Solved! Mystery World War I Soldier Identified

In 2016, I inherited some of my grandmother's personal papers. This included some postcards from the early 20th century to her paternal grandparents, Frank and Mary Ellen (Ingersoll) Bryant of Los Angeles.  They were originally from Bloomington, Illinois.  The earliest postcard in the collection was from a soldier, Warren Allen, sent from Paris, France in about 1918.  When I originally shared this on my blog, I did not know how Mr. Allen was related to the family. There was also a 1930 postcard from Alice Allen of South Bend, Indiana addressed to "Dear Cousins":

24 November 1930 Postcard from Alice Allen to Mrs. R. F. Bryant from family collection.

It turns out that Mary Ellen had a first cousin, Alice Louella Ingersoll, who married William E. Allen in Bloomington on 24 September 1890.  They had at least three sons, Howard, Warren, and Herbert, born in the 1890s.  Twenty-four year-old Warren William Allen (1893-1970), was working as a bookkeeper and residing in Chicago when he registered for the draft on 5 June 1917.  A year and a day later Private Warren W. Allen set sail from Newport News, Virginia on the Martha Washington as part of Supply Company Number 313, Quartermaster Corps, National Army.*

Warren survived the Great War.  He married Edith Eilers in Chicago on 27 December 1919.  By the 1920 U.S. Census, they had moved to St. Louis, Missouri. Warren worked as an accountant for a brick manufacturing.  He remained in the St. Louis area for the rest of his years.  He passed away in 1970 at age 76.
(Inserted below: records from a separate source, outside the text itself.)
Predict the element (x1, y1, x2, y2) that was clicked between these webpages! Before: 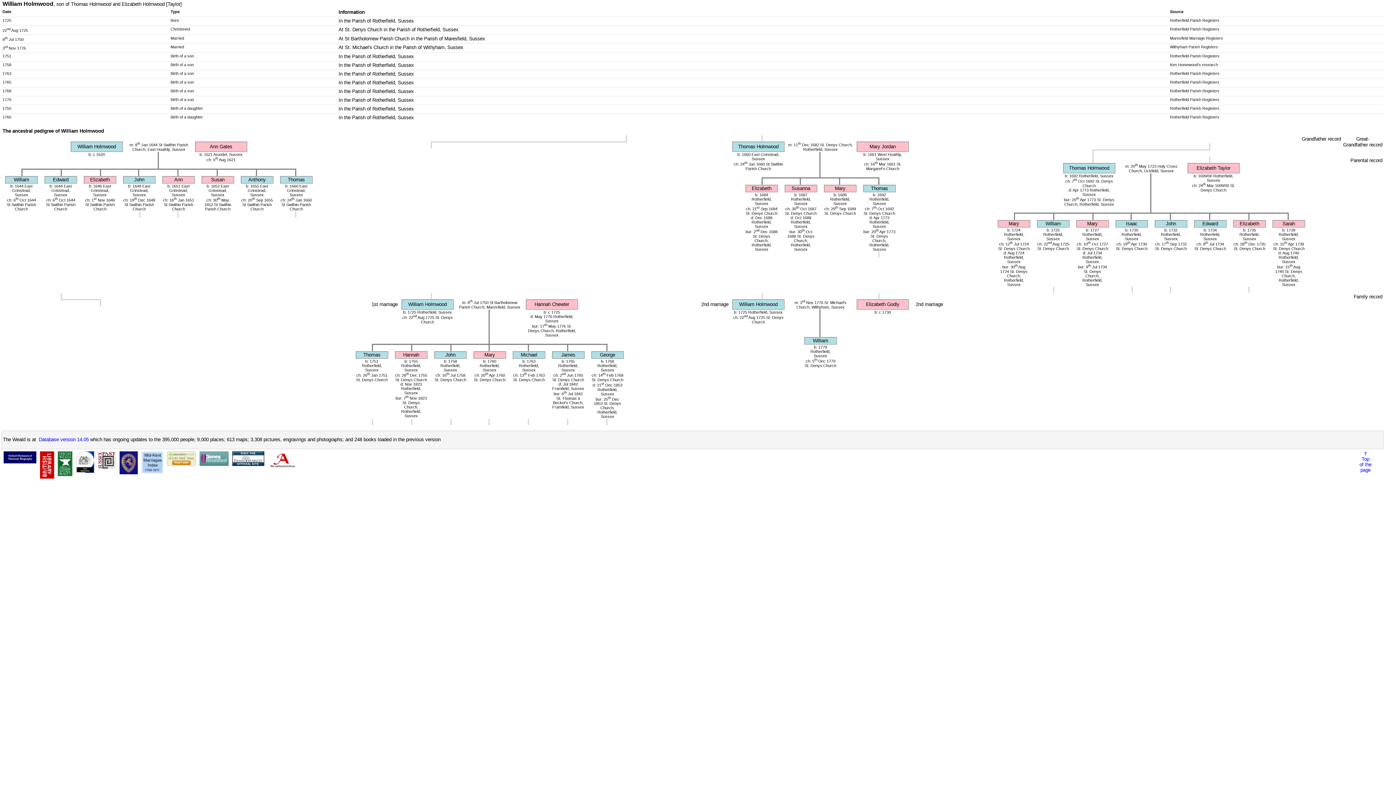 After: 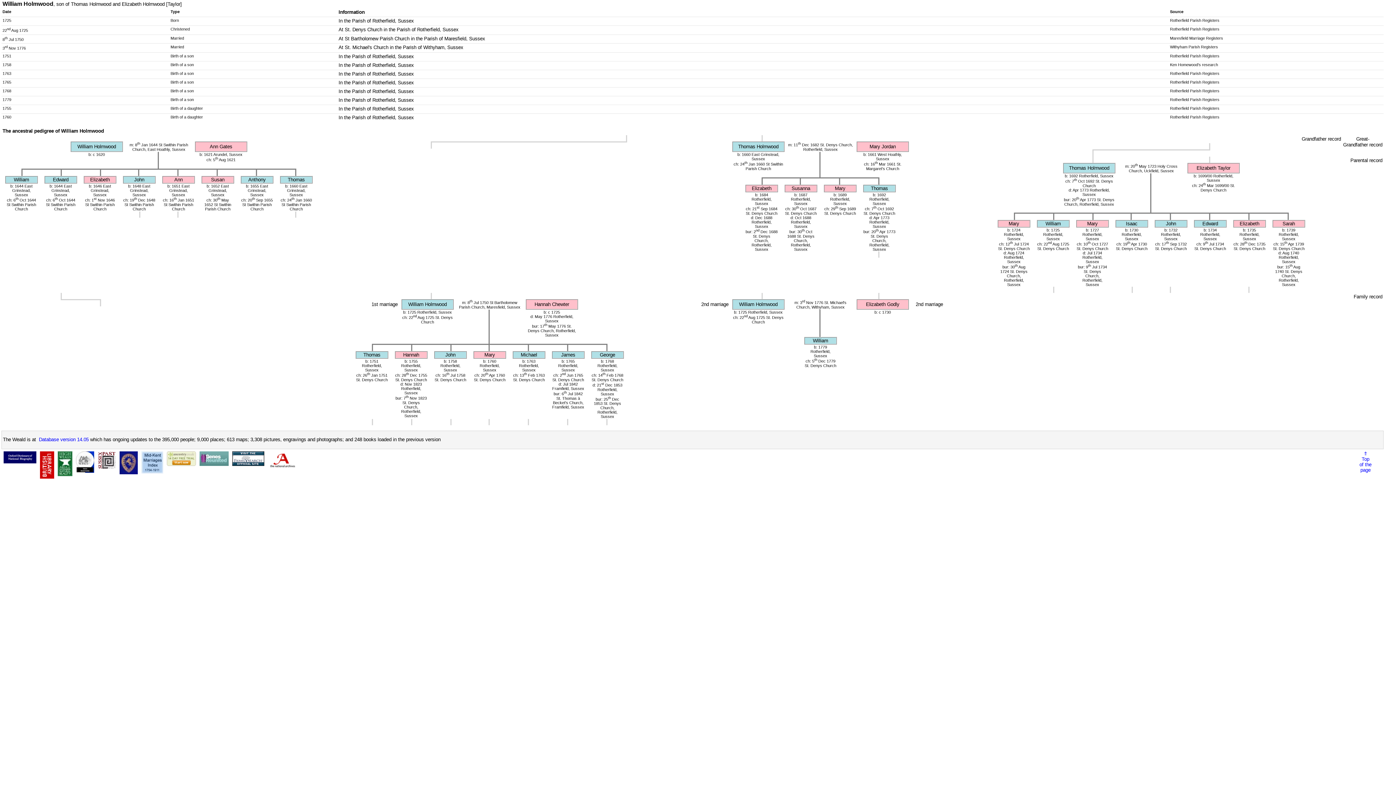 Action: bbox: (40, 474, 54, 479)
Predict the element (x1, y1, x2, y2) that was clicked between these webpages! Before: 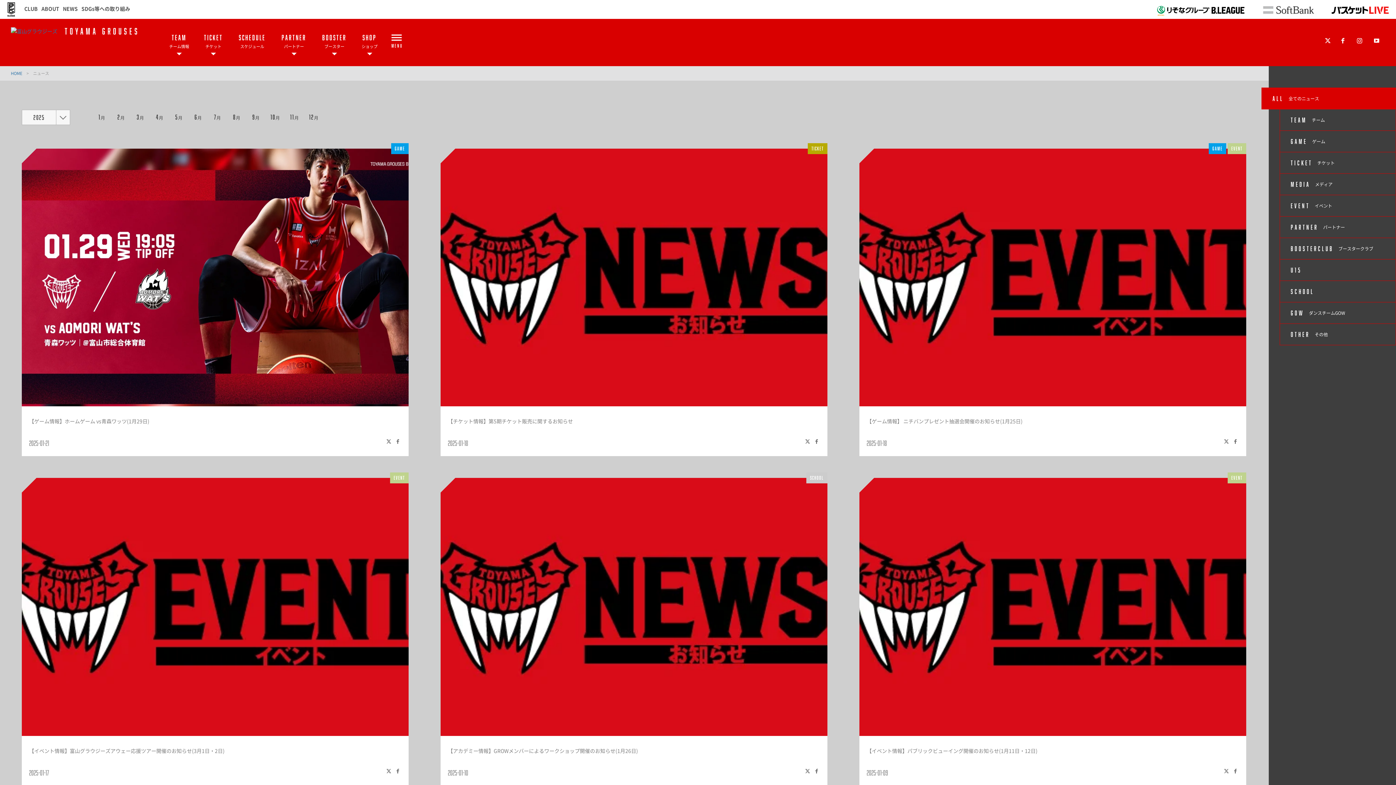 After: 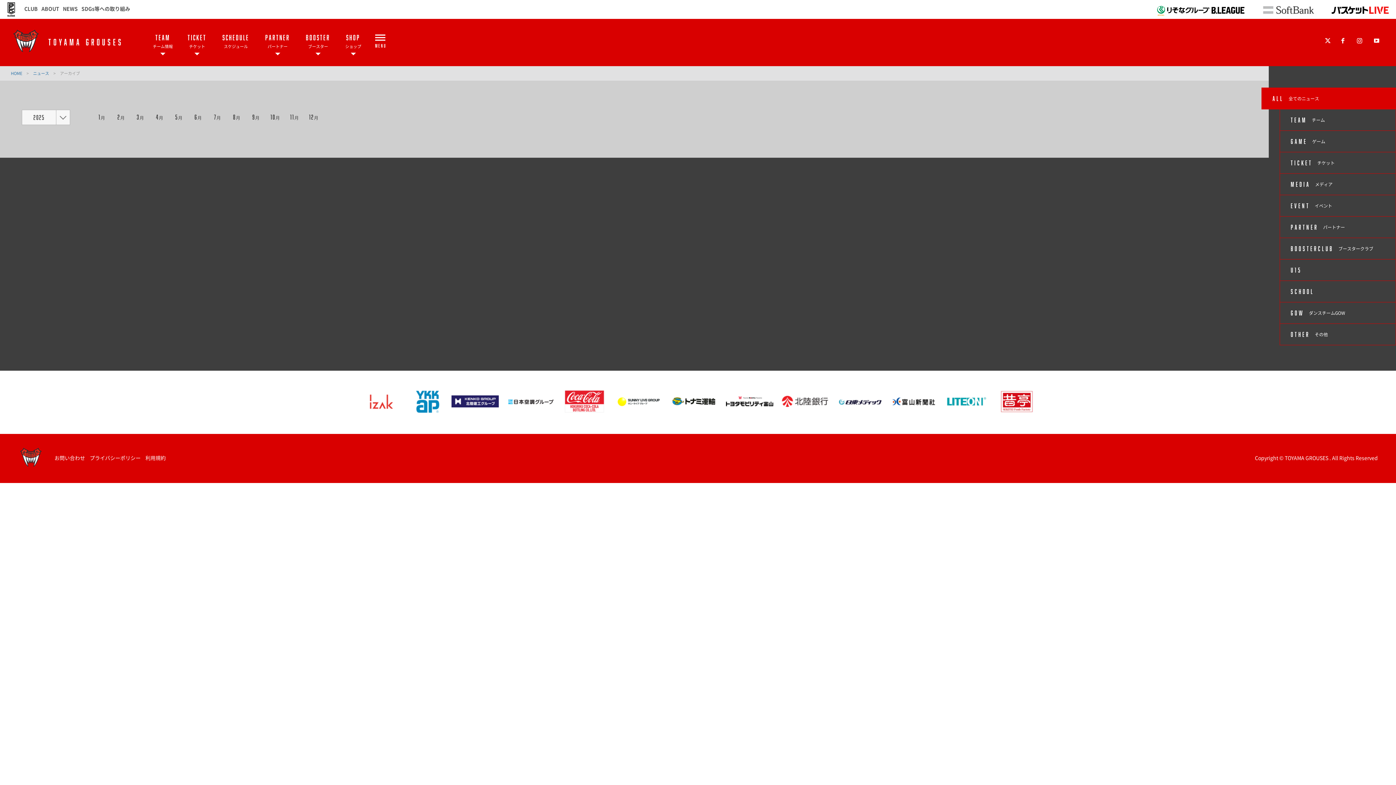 Action: label: 8月 bbox: (227, 109, 245, 125)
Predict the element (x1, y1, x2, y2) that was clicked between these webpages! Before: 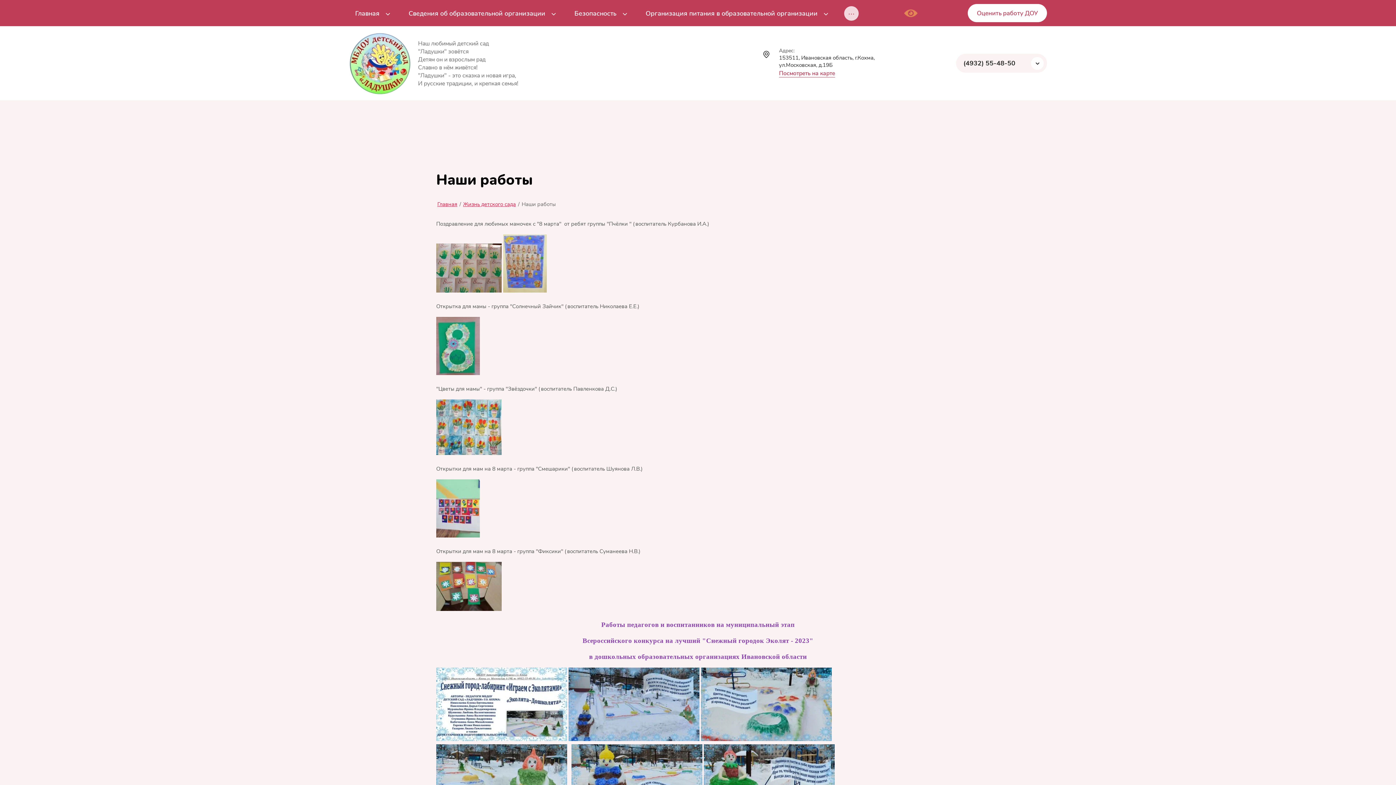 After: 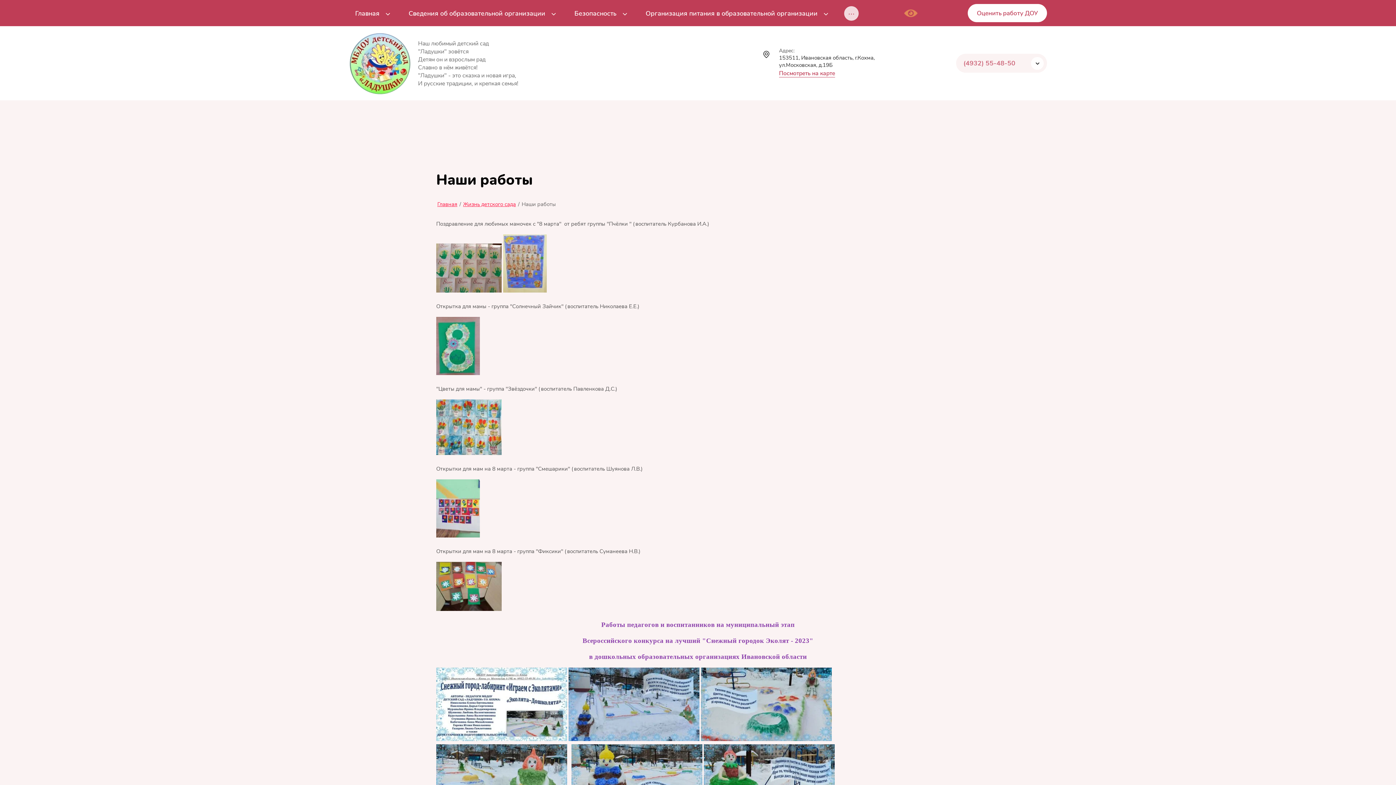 Action: label: (4932) 55-48-50 bbox: (963, 58, 1024, 67)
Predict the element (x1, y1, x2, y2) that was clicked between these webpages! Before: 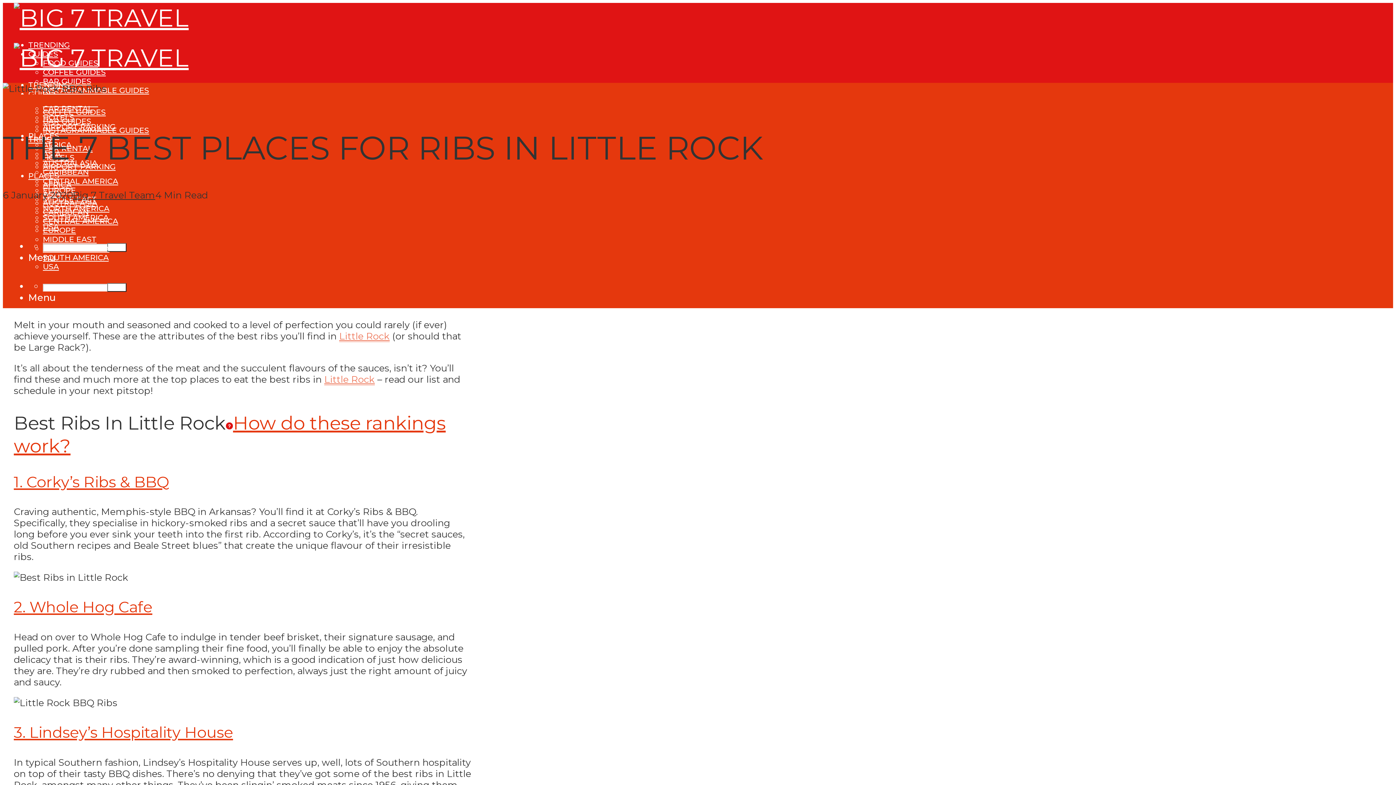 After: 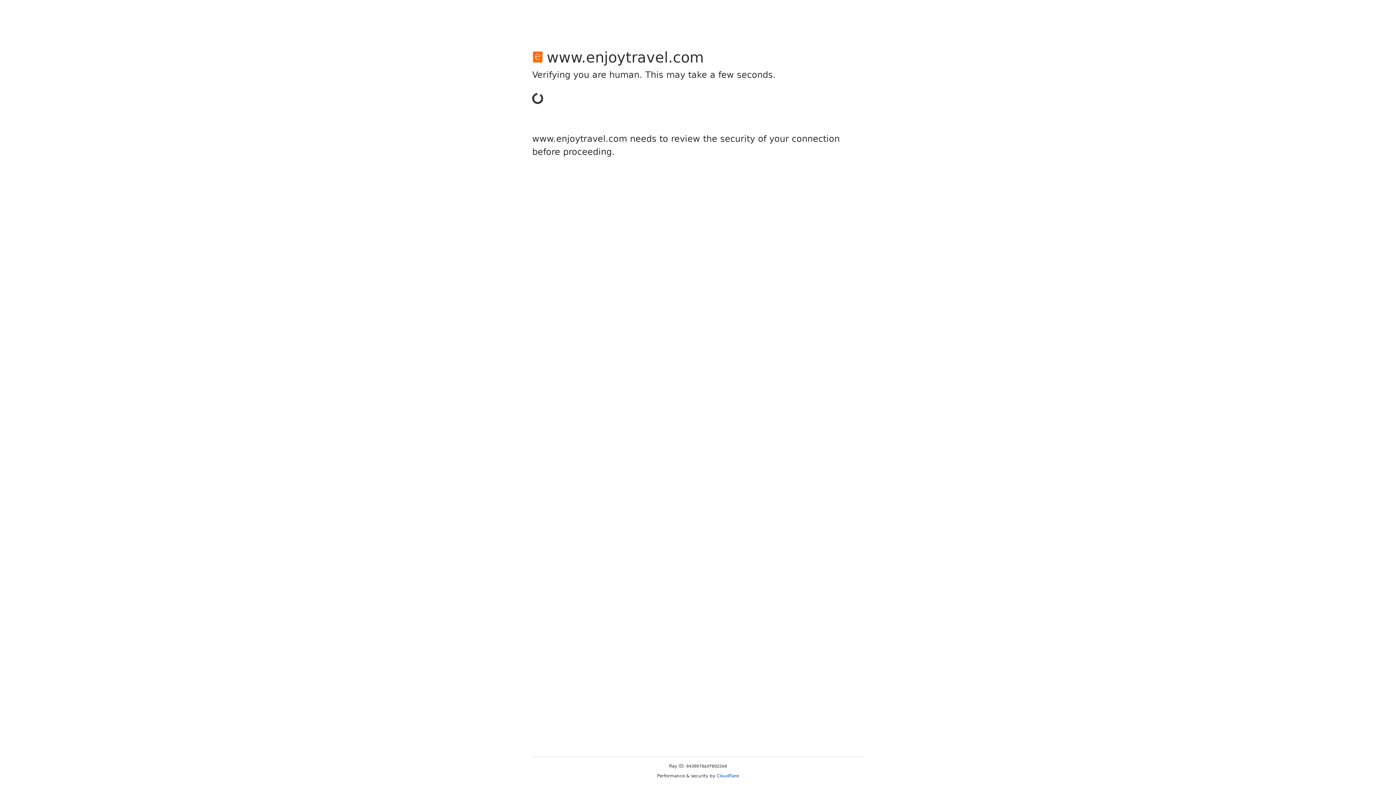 Action: bbox: (13, 2, 188, 32)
* Ancestry.com. U.S., Army Transport Service Arriving and Departing Passenger Lists, 1910-1939 [database on-line]. Lehi, UT, USA: Ancestry.com Operations, Inc., 2016. Original source: The National Archives at College Park; College Park, Maryland; Record Group Title: Records of the Office of the Quartermaster General, 1774-1985; Record Group Number: 92; Roll or Box Number: 490, Martha Washington Passenger List, 6 June 1918, Warren W. Allen.